NCAME and 6K Additive partner to generate cold spray mechanical performance data for defense repair
Materials
Originally reported by 3D Printing Industry
Auburn University’s National Center for Additive Manufacturing Excellence (NCAME) has launched a research study with metal powder producer 6K Additive to evaluate cold spray feedstock materials under demanding repair conditions. The project, led by NCAME research engineer Mikyle Paul, will use the center’s VRC Gen IV Cold Spray System to generate mechanical performance data on a range of feedstock materials. The explicit goal is to close the data gap that has prevented cold spray from wider adoption in critical-component repair for defense and industrial sectors, where structural reliability is non-negotiable.
This partnership addresses a persistent bottleneck in cold spray adoption: the technology’s capability has been proven in principle, but procurement and maintenance engineers lack standardized mechanical performance benchmarks for specific feedstock materials under specific conditions.

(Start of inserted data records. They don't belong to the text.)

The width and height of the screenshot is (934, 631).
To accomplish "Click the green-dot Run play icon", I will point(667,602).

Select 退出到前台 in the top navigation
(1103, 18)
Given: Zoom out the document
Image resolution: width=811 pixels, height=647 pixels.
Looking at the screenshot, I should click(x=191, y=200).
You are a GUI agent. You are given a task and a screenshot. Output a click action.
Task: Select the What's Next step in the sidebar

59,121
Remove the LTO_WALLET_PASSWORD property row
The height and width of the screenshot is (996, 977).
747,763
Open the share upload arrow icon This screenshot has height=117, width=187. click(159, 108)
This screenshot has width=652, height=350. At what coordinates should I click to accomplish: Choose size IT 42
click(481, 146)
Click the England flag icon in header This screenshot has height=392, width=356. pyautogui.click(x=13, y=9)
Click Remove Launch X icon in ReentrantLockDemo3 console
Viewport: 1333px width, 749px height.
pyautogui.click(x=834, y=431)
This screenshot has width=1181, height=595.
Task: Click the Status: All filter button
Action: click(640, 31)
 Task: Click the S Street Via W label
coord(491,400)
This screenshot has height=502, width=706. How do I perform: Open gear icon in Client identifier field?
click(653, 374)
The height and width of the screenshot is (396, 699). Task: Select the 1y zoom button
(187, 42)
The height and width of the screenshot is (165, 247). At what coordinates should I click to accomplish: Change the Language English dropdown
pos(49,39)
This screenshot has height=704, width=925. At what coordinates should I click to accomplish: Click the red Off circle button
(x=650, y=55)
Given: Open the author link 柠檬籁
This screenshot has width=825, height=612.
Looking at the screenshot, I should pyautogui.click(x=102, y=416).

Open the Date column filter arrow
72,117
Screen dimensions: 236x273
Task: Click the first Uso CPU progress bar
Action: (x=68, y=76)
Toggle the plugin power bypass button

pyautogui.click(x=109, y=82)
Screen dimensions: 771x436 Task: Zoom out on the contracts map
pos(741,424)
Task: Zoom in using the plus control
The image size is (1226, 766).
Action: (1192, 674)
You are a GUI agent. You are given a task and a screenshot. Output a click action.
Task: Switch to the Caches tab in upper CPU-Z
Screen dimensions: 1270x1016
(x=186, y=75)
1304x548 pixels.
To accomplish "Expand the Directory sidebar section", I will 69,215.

Without that evidence base, qualification for critical repair applications remains stalled. 6K Additive’s role as feedstock supplier positions it to embed its materials into the resulting data sets and qualification pathways, a classic materials qualification discipline play that can create long-tail competitive advantage. The project aligns with parallel efforts at the University of Utah, Penn State, and Florida International University, all building the evidence base rather than the hardware, signaling that the cold spray segment is shifting from capability demonstration to qualification infrastructure.
For 6K Additive, this is a low-cost, high-leverage move: funding academic research that generates qualification data for its own powders, with direct relevance to the U.S. defense sustainment market. The practical outcome will be a set of material-performance curves that maintenance depots can cite in repair procedures. If the data is robust, 6K Additive’s powders become the default reference material for those applications. The company must now ensure its production consistency matches the benchmarks the study produces.